The remaining pathways can functionally reorganize. Harkema likens the process to the highway system. “You can get from the west to the east on the 10, but if the 10 is shut down somewhere, you still can get there, but it’s going to be by an unknown route, and it’s going to take longer. But more and more, if you have to drive back and forth, you’re going to get more efficient at that route.” Harkema is an associate professor in neurosurgery and the director of research at Frazier Rehab Institute, Louisville, Ky, and also the rehabilitation research director at the Kentucky Spinal Cord Injury Research Center at the University of Louisville.

In a stroke, there is not complete loss of communication between the brain and spinal cord, and in a spinal cord injury, it is probably rare to have a complete loss of connections, she says. By retraining the nervous system, using activity dependent plasticity, certain connections can be strengthened. “So, you can actually change what that functional output is. And it’s not completely dependent upon the brain. And that’s sort of the new finding. That’s what we’re adding to the repertoire of physical therapists.” The former top-down approach-of figuring out how much brain function remains and tapping it or compensating for a deficit-has morphed into: recovering what appears to be a deficit via the neuromechanism of activity dependent plasticity, which has been translated into a clinical term: activity based therapy. “This means you activate the nerve system below the level of injury or the affected part of the nervous system,” Harkema says. “So, in a stroke, for example, it means you activate the arm that’s affected, you activate the leg that’s affected versus compensate for it.”

One way to do that, specifically for standing-walking, is locomotor training. The spinal cord is very complex, and it can forget, remember, relearn, and make decisions, Harkema says. And it can integrate complex information, such as the position of the leg, or whether a muscle is contracting, or whether the patient has weight on one leg or both legs.
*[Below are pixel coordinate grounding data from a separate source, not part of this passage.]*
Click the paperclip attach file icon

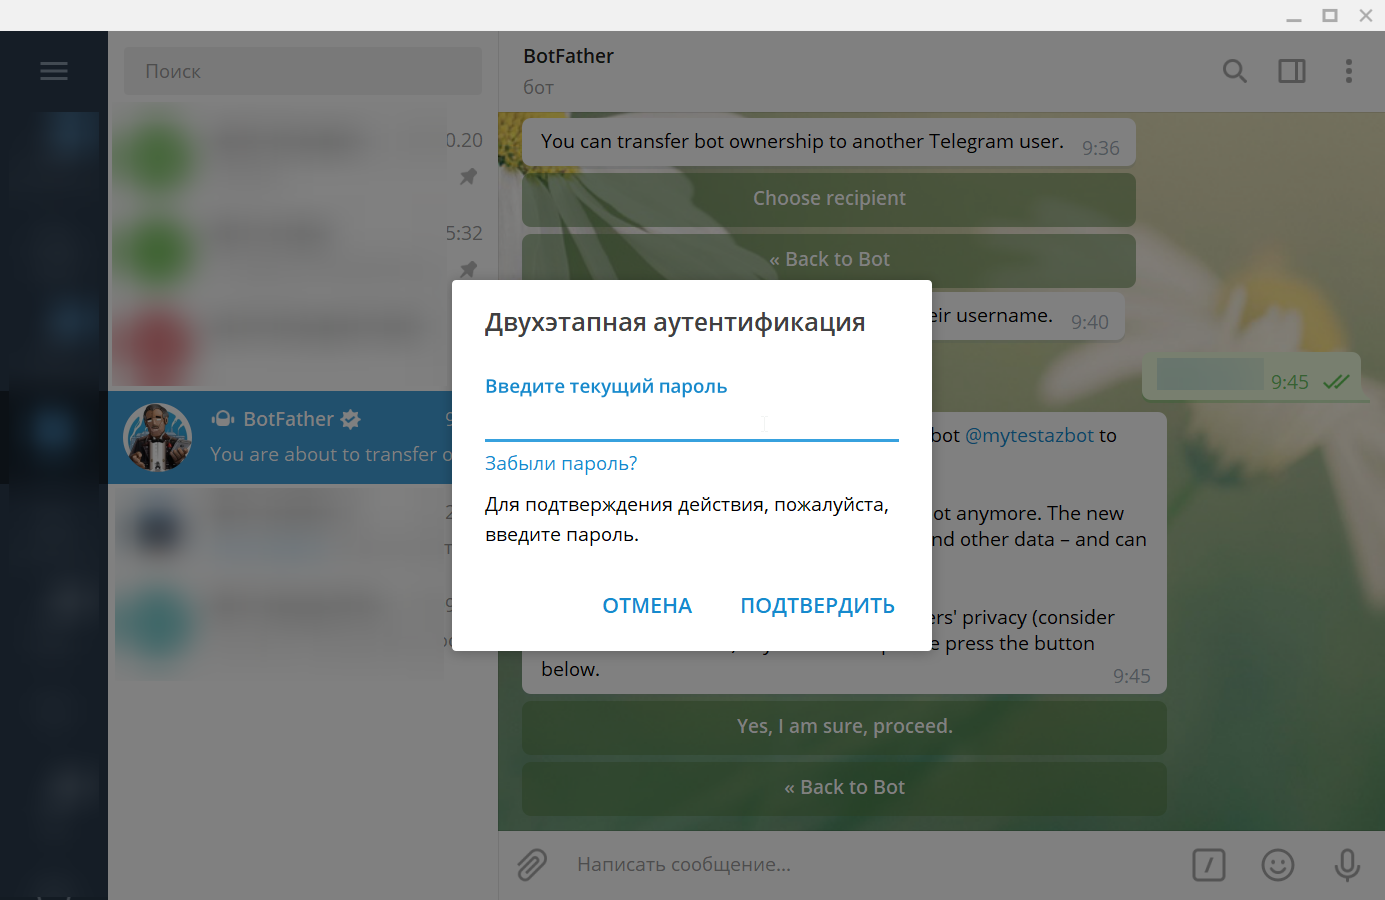point(532,864)
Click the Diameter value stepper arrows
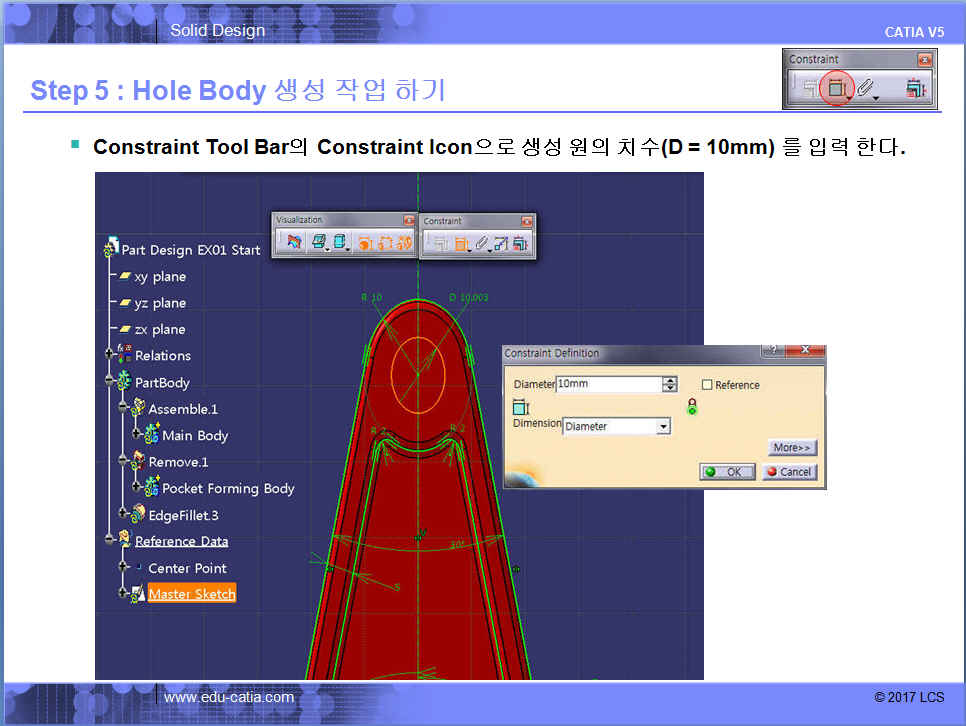966x726 pixels. pos(669,385)
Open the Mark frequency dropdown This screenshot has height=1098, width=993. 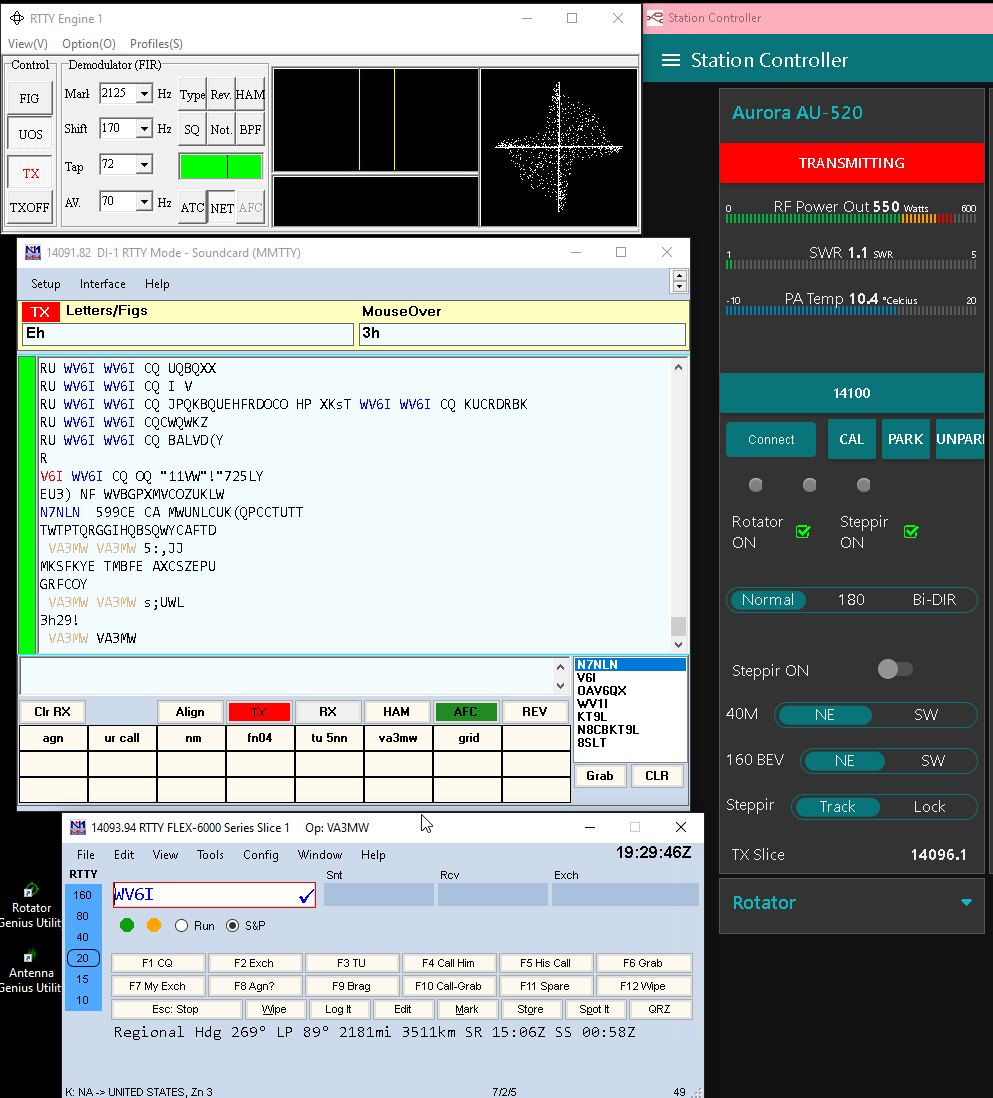point(144,94)
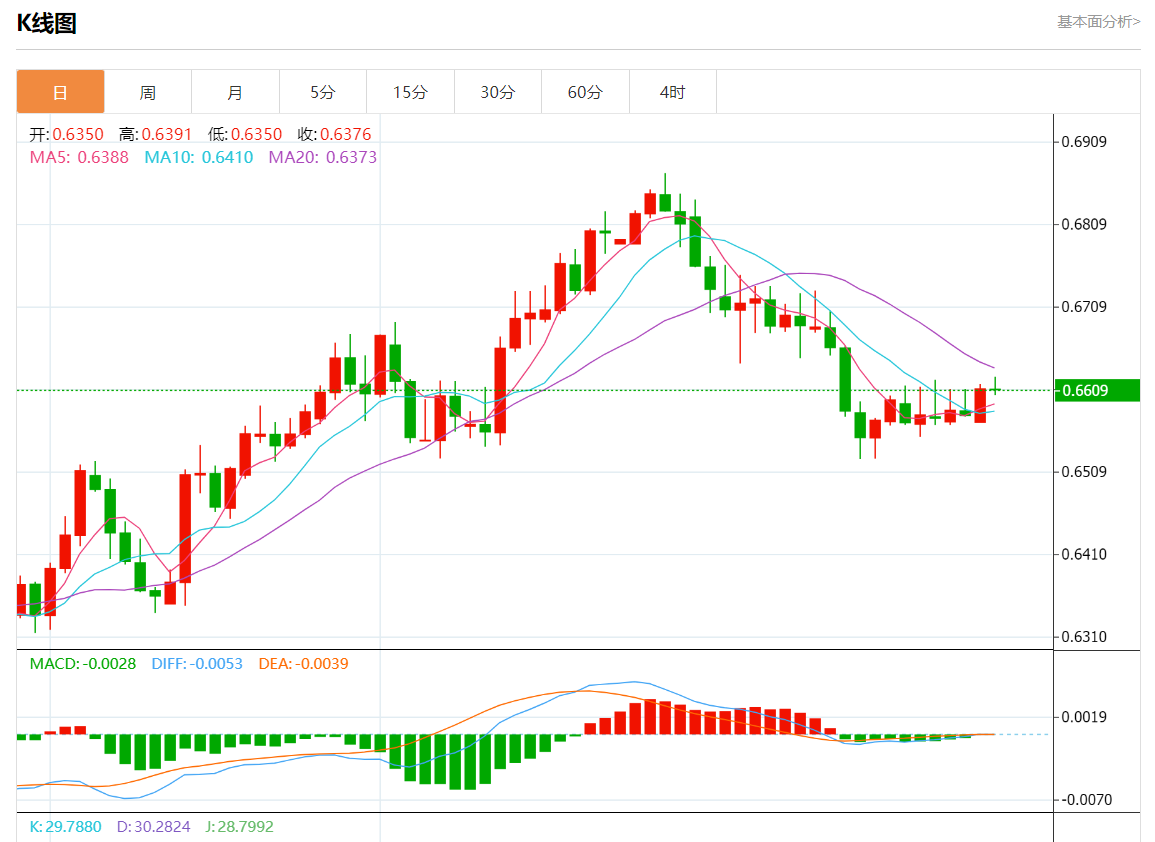Show the 5分 interval chart
Viewport: 1155px width, 842px height.
coord(323,92)
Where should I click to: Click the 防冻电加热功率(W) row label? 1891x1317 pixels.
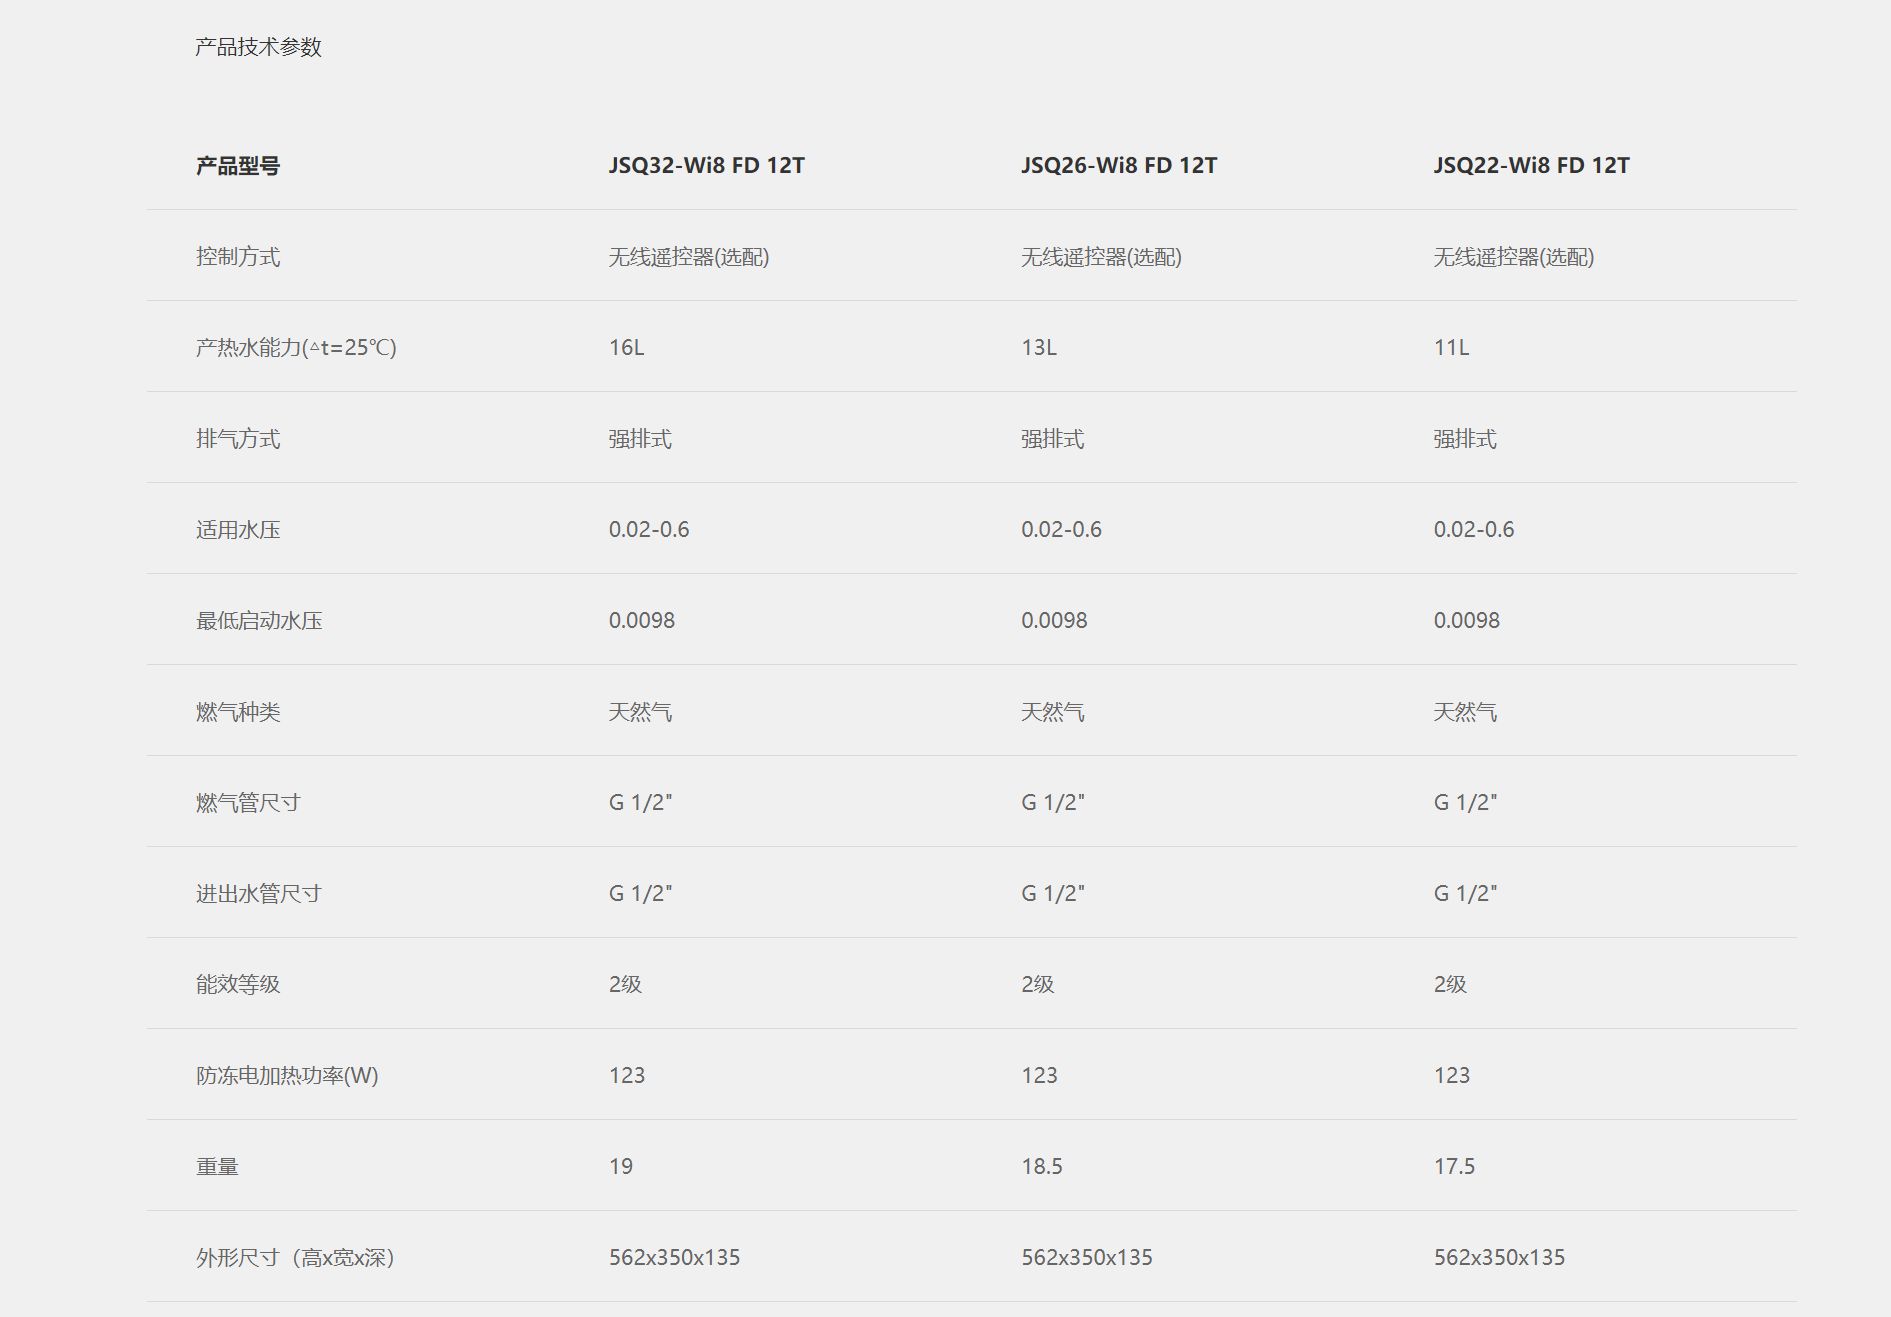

With that information-even if the person doesn’t recognize it like they did before a spinal cord injury or stroke-the spinal cord itself, especially in stroke, still gets the signals and can interpret them. If patients practice walking with the right cues, such as walking at a normal walking speed with the right kinematics of the legs, flexion, extension, alternating weight-bearing, and they do it over and over and over again, the networks of the nervous system and their connections, will be optimized to do it better, she says.

“We just started implementing these concepts,” Harkema says of the Network. “We’re just beginning to scratch the surface of the efficacy, or which patients would most benefit, or what’s the best way to do it.” The principles are just being introduced to rehabilitative environments, and while much is still to be learned, Harkema says the nervous system will continue to change even years after a stroke or a spinal cord injury and the possibility remains of guiding the change to be more functional.